Note above that to run the Task you need to provide the Audio Classifier with a timestamp to track what audio data within the stream was used for the inference.

Results

Using a listener you can have the results inside a ViewModel, for example:

private val audioClassificationListener = object : AudioClassifierHelper.AudioClassifierListener {
        override fun onResult(resultBundle: AudioClassifierHelper.ResultBundle) {
            if (resultBundle.results.isNotEmpty()) {
                resultBundle.results[0].classificationResults().first()
                    .classifications()?.get(1)?.categories()?.let {
                        try {
                            if (it[0].index() == 1) {
                                gunshotNumber++
                            }
                            uiState = uiState.copy(gunshotNumber = gunshotNumber.toString())
                        }catch (e: Exception) {
                            Log.e("Error", e.toString())
                        }
                    }
            }
        }

        override fun onError(error: String) {
            Log.v(TAG, error)
        }
    }

Remember from the associated blog post that this model has multiple outputs:

There distinct outputs are:
1. One from the Yamnet model, providing probabilities for 521 audio classes
2. The other from our custom dataset, offering probabilities for the two specific classes — background noises and gunshots.

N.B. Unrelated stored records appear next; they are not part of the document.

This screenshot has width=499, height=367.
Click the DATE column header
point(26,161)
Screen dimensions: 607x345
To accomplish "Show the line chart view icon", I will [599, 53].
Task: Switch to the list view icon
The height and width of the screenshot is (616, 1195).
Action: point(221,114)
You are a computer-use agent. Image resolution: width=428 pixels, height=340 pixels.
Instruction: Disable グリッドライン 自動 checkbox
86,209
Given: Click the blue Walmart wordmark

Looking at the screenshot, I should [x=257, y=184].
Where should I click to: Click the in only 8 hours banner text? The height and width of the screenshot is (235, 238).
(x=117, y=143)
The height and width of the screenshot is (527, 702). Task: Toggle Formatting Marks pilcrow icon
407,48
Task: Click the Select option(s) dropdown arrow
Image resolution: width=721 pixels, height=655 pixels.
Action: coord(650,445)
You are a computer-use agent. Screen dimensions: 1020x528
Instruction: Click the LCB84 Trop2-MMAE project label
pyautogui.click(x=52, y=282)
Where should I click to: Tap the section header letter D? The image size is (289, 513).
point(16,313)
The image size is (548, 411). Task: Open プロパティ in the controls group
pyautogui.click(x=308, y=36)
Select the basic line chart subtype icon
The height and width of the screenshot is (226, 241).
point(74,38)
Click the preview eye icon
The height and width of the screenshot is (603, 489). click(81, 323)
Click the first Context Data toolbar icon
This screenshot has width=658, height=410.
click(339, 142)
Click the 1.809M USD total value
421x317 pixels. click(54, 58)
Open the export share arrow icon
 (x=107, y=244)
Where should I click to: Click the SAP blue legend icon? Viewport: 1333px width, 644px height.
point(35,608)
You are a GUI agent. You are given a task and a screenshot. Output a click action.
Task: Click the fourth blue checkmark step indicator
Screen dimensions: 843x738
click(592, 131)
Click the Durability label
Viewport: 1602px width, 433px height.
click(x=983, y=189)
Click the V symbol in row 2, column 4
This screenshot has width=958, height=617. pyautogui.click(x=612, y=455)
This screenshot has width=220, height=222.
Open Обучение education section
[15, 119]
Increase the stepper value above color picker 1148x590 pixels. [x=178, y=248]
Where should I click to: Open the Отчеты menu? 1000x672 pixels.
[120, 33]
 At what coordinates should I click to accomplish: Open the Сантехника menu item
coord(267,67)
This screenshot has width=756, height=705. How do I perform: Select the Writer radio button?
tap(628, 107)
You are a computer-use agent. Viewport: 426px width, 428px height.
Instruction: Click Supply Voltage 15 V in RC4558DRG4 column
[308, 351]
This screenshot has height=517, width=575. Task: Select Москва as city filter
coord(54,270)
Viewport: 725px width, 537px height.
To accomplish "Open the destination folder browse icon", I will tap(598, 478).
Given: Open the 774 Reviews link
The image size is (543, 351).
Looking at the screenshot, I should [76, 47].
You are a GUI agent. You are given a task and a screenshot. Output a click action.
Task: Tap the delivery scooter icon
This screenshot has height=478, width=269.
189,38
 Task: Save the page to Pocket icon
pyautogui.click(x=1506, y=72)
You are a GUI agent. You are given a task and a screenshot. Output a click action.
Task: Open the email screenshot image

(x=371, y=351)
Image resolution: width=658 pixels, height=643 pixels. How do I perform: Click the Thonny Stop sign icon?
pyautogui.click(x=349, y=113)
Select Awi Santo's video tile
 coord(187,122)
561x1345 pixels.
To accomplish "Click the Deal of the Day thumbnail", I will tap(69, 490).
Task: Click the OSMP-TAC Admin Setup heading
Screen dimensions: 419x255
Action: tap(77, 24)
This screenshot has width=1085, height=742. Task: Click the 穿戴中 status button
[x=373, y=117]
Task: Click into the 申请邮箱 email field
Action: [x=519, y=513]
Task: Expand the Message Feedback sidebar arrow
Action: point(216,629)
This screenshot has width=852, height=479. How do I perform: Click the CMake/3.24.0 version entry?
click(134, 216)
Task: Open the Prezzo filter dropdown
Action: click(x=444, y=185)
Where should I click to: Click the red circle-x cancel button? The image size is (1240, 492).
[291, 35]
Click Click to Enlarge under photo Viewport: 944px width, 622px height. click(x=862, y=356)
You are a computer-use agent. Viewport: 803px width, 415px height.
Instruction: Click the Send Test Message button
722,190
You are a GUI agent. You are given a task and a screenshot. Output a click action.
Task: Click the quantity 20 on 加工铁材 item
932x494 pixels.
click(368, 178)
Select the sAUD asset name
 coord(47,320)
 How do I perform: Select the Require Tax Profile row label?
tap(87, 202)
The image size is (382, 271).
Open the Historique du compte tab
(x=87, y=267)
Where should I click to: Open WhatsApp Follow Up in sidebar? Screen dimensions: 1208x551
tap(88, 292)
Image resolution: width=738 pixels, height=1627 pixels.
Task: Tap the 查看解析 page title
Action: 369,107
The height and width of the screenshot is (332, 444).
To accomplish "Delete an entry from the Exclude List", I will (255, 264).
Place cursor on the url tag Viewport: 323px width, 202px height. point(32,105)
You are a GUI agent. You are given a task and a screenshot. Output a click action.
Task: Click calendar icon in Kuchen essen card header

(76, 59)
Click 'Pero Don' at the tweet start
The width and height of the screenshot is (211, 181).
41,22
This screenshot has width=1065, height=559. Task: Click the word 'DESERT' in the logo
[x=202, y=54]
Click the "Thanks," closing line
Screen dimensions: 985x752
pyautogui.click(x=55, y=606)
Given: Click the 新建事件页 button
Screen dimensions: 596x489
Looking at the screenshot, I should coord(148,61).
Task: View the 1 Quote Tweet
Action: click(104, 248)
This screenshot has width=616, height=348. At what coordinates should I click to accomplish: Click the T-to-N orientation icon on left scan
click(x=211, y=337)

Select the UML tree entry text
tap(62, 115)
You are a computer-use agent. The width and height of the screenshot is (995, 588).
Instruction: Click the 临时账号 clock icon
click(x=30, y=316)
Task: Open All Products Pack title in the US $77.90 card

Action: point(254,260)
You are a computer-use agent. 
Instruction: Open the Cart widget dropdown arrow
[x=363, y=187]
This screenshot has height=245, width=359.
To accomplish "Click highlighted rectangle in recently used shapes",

This differentiation is crucial because testing environments are multifaceted and diverse, extending beyond simple scenarios like gunshots sounds. By utilizing Yamnet’s output, we can effectively filter out irrelevant audio data. For instance, in a gunshot sounds use case, if Yamnet doesn’t classify certain sounds as gunshots, it indicates that the output from our model might have an inaccurate or irrelevant classification for those instances. This interplay between the broader Yamnet model and our custom dataset output ensures a more nuanced and accurate analysis of complex audio environments, enhancing the overall reliability of our classification system.

You can download the .tflite file from this link and build the whole android project to explore the code.

Conclusion

The blog post explored the integration of MediaPipe’s audio library in an Android project for audio classification. Utilizing a .tflite file generated by TensorFlow Lite Model Maker, the post detailed the coding process, emphasizing the user-friendly, high-level, low-code API offered by MediaPipe.